[Entries on where items appear]
-------------------------
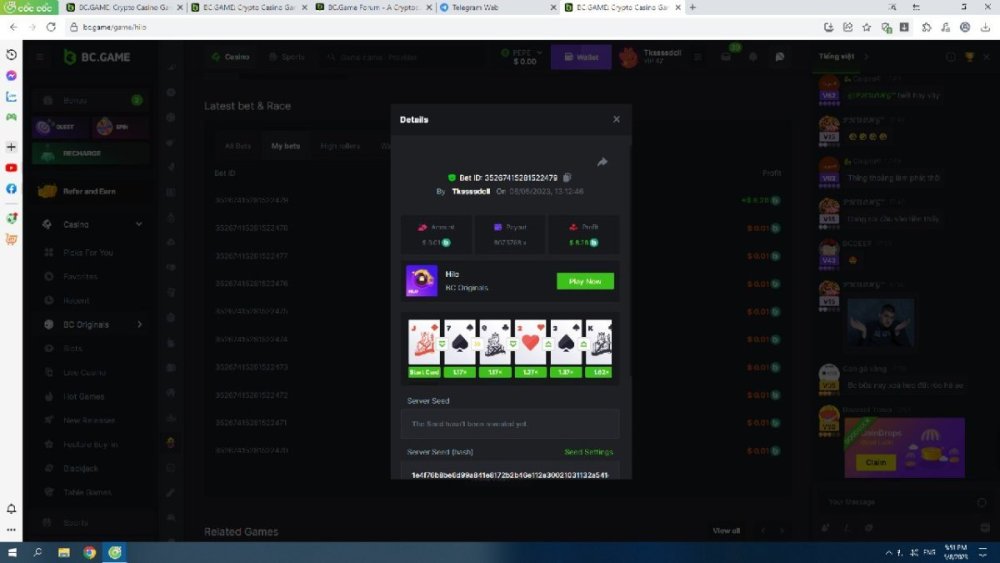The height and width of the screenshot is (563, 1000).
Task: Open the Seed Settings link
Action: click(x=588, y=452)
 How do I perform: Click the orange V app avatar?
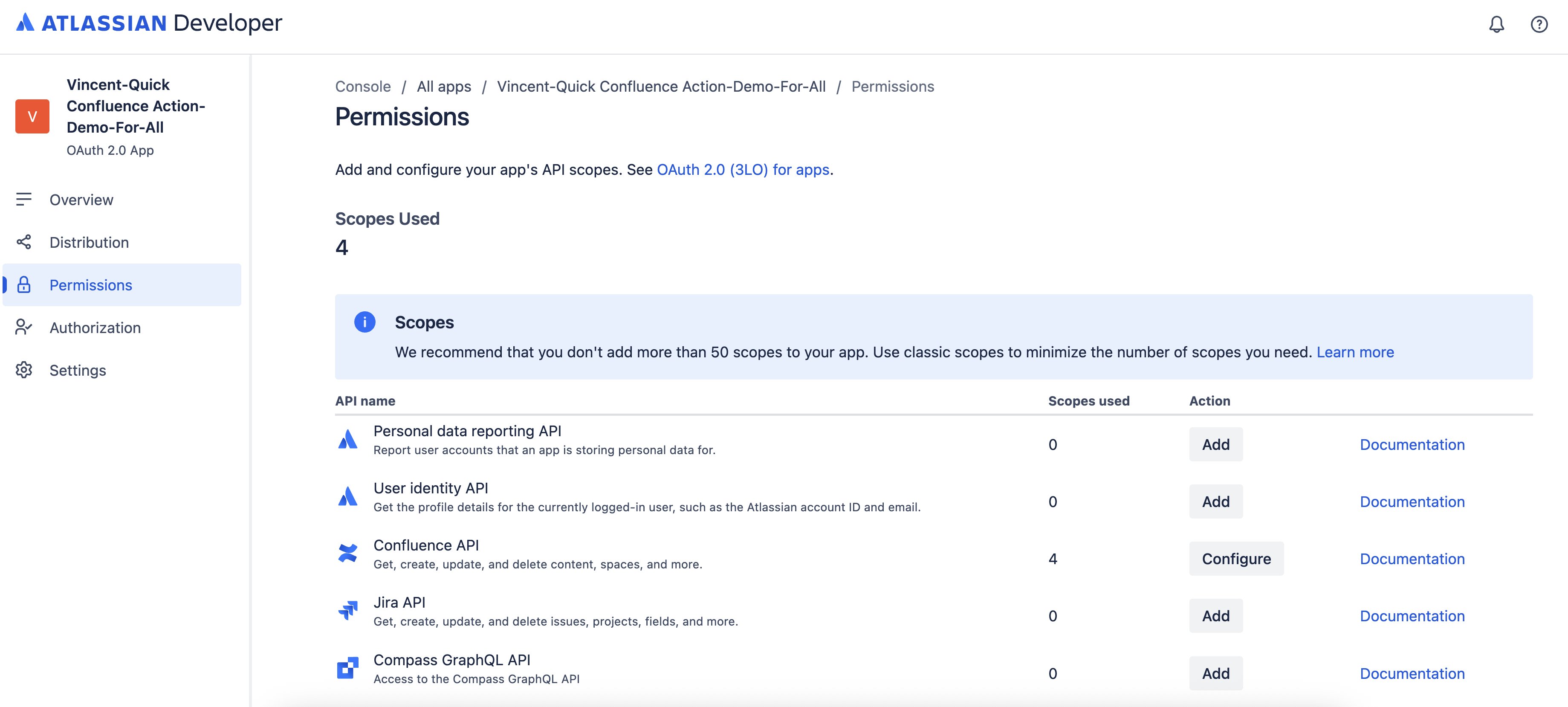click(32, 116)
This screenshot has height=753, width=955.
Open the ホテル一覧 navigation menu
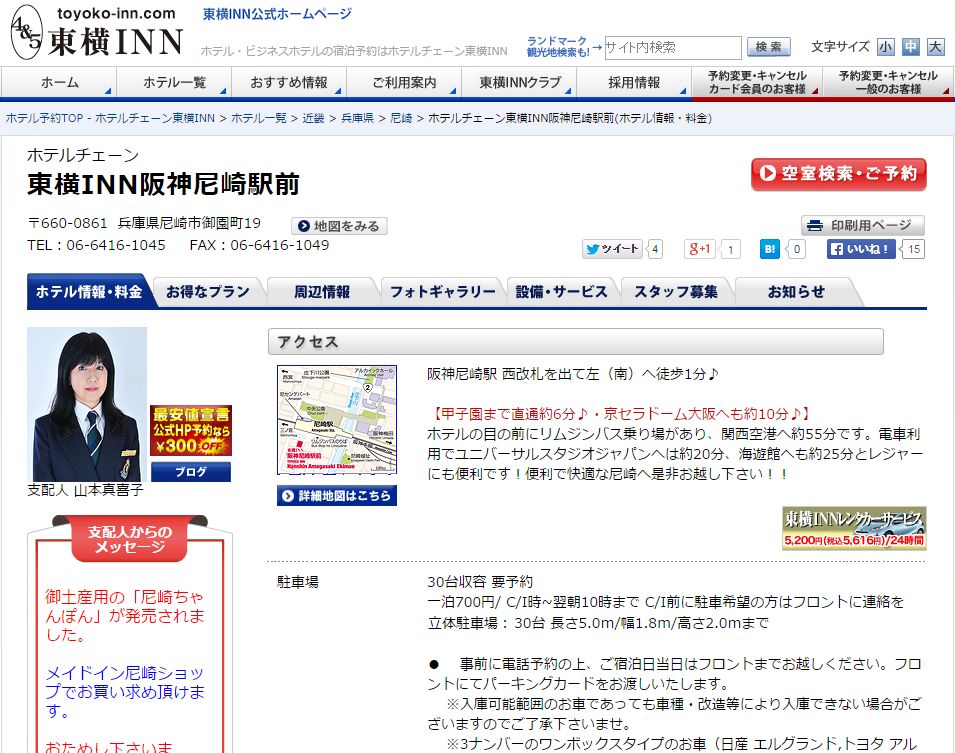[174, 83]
-------------------------
_Exercise_
Write out the records again, switching "avatar" to "icon" and changing nothing else. Leave the pictures out of your answer.

_Solution for this task_
The height and width of the screenshot is (563, 1000).
Task: Open the Seed Settings link
Action: click(x=588, y=452)
 How do I perform: Click the orange V app icon?
click(32, 116)
This screenshot has height=753, width=955.
Open the ホテル一覧 navigation menu
[174, 83]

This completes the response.